Just like jatra, BSA has also been working on archiving songs of different folk genres - Bhaoiya, Jari, Shari, Bhatiyali, Murshidi, Kobir gaan, Gazir gaan, and many more. Moreover, they have also been the organisers of the SAARC artist camp, folk dance festival, handicraft festival; the Dhaka Art Summit; countrywide film festivals; Baul festivals; and the Shakespeare Carnival. They are also trying to revive the art of puppet dance by arranging workshops, seminars, and exchange programmes. The list is exhaustive!  

BSA believes in the philosophy that any form of art should not be seen as an insignificant part of culture or as a mere luxury afforded by a few; rather they believe that culture should be able to reflect the  deepest evils of society and their greatest strengths, while restoring our belief in moral values. 

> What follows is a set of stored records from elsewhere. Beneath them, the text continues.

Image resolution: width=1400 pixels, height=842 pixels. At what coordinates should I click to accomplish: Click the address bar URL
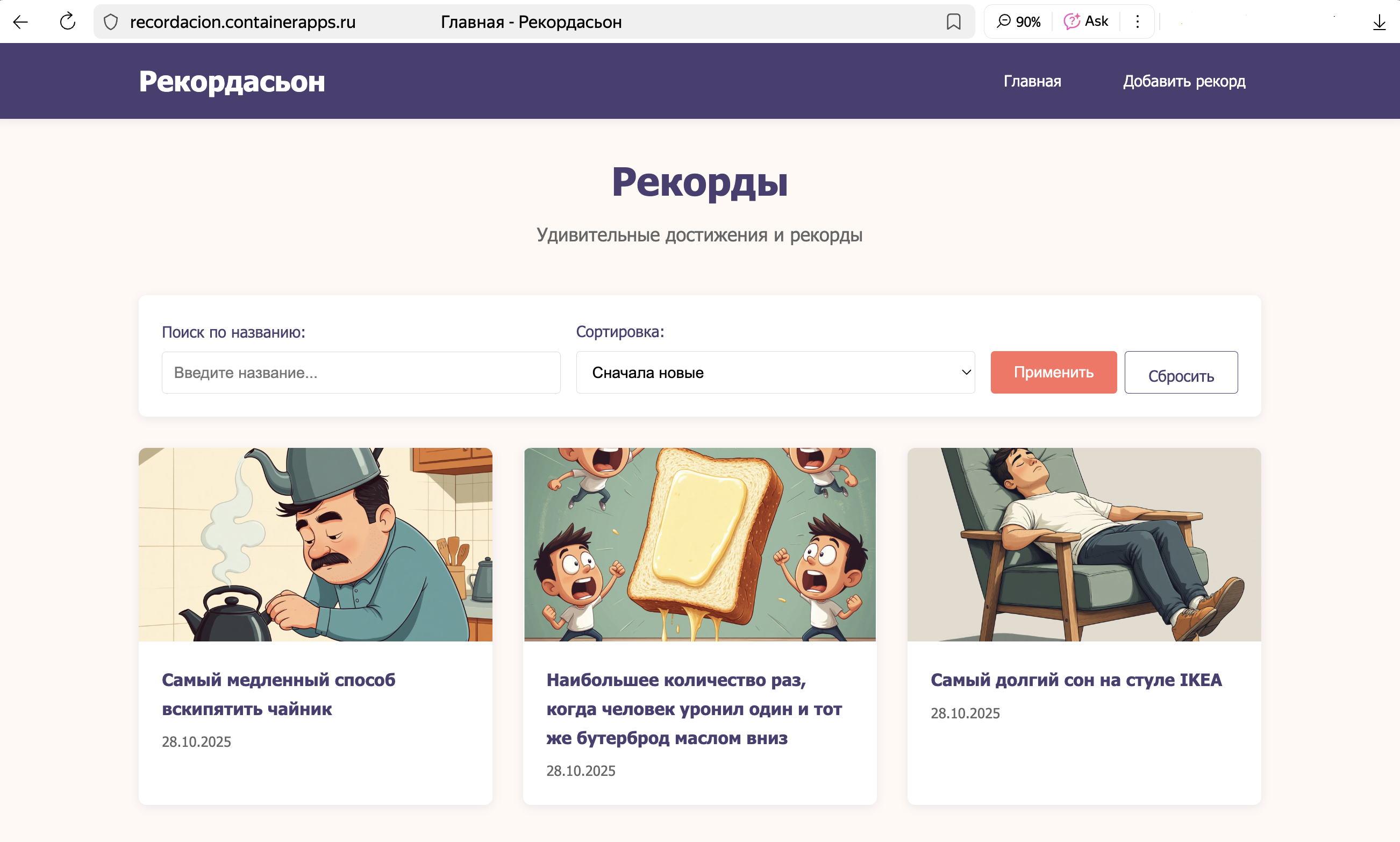click(243, 22)
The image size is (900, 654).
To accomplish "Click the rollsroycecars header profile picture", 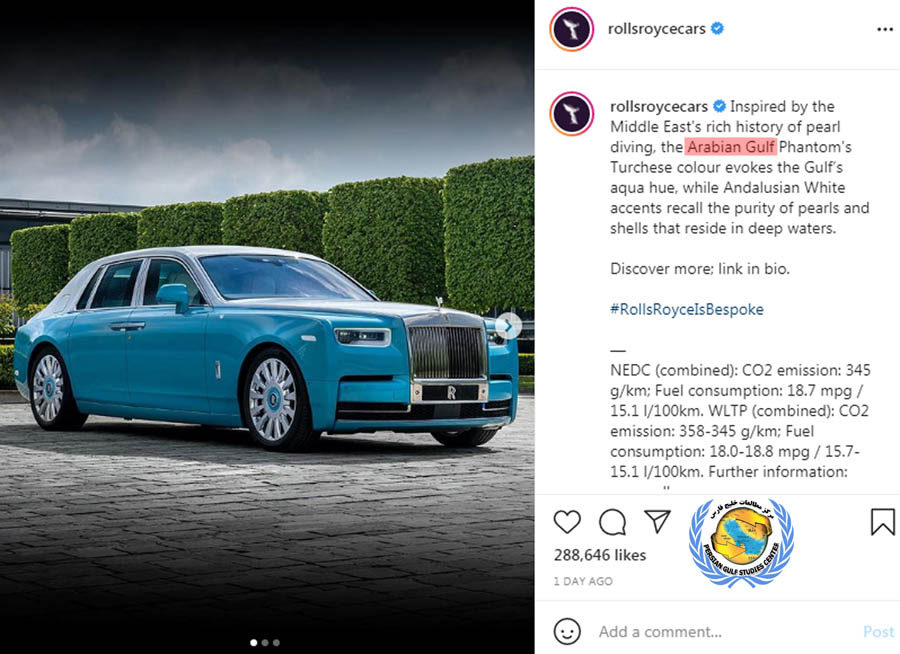I will tap(572, 29).
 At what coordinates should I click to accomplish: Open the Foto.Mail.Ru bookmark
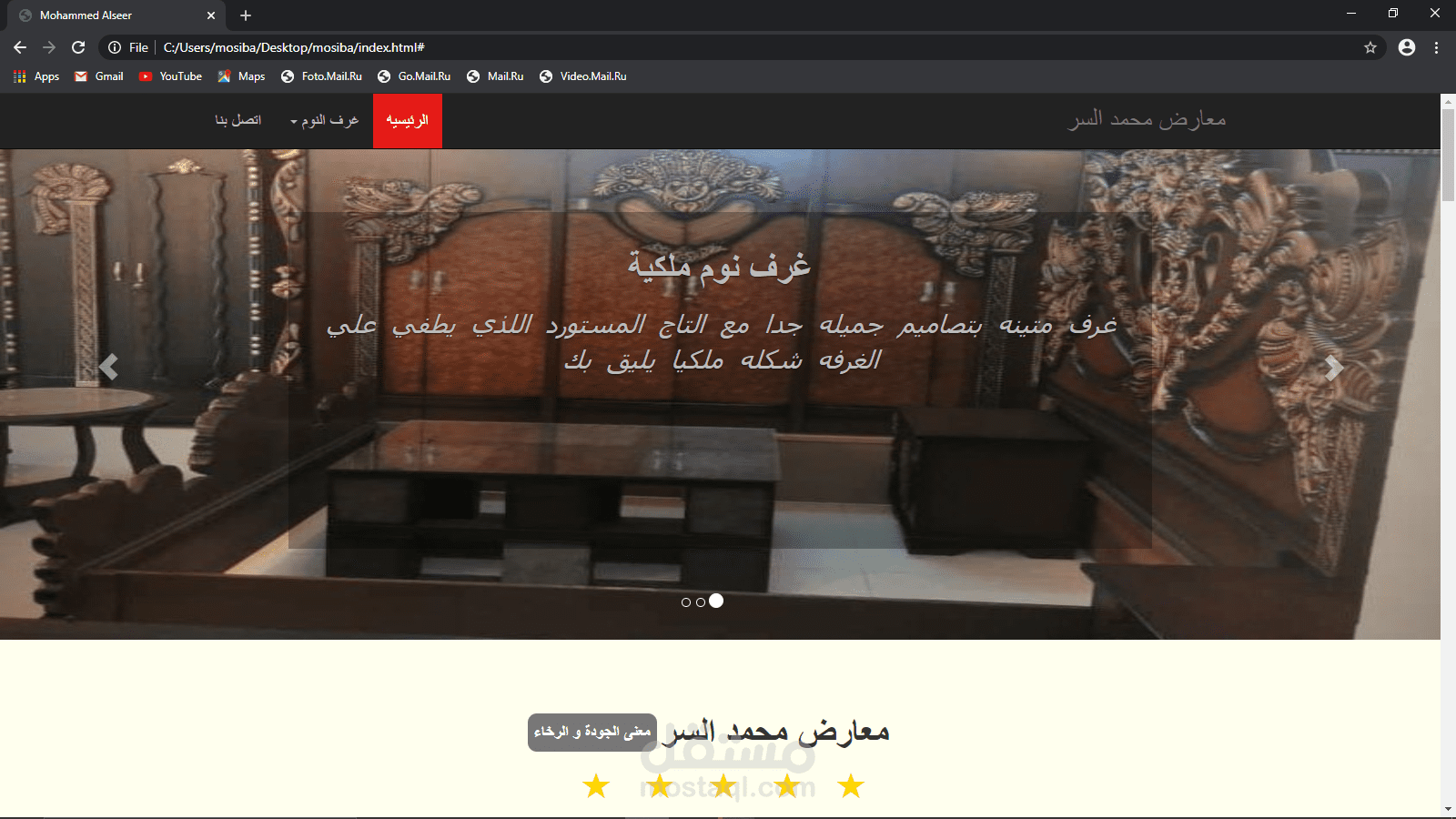coord(321,76)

“As a cultural institution, we always believe in artistic expressions that encourage social change and promote awareness,” says Lucky. “For example, Jhenidah is considered the most suicide prone zone in Bangladesh. Other than organising seminars and anti-suicide campaigns, we have also used drama productions as a tool to raise awareness, to educate the public of high risk behaviours that could lead to suicide, thereby restricting its frequent occurrence. We have organised drama festivals, under the title Mullobodher Nattotshob all around the country that particularly focuses on our decline of social values and lack of moral awareness.” 

“We have a number of interesting projects in the pipeline. We are now working on a list of nine legends, which includes Ustad Alauddin Khan, Atul Prasad, Sachin Dev Burman, Suchitra Sen, and plan to construct a memorial centre dedicated to them. Also, we are planning programmes devoted to particular sectors of the society, like garment workers and the non-cadre police of Bangladesh, and hope that such programming could awaken their cultural consciousness and help them showcase their creative abilities.”

As we are gearing up for the season that is brimmed with cultural festivals around the city, you might want to step away from the mainstream and do something a little different. Whether you want to experience the melodrama of jatra, or tap your toes to our lesser known folk music, or be witness to some jaw dropping dance or musical productions, BSA has it all  and more waiting just for you.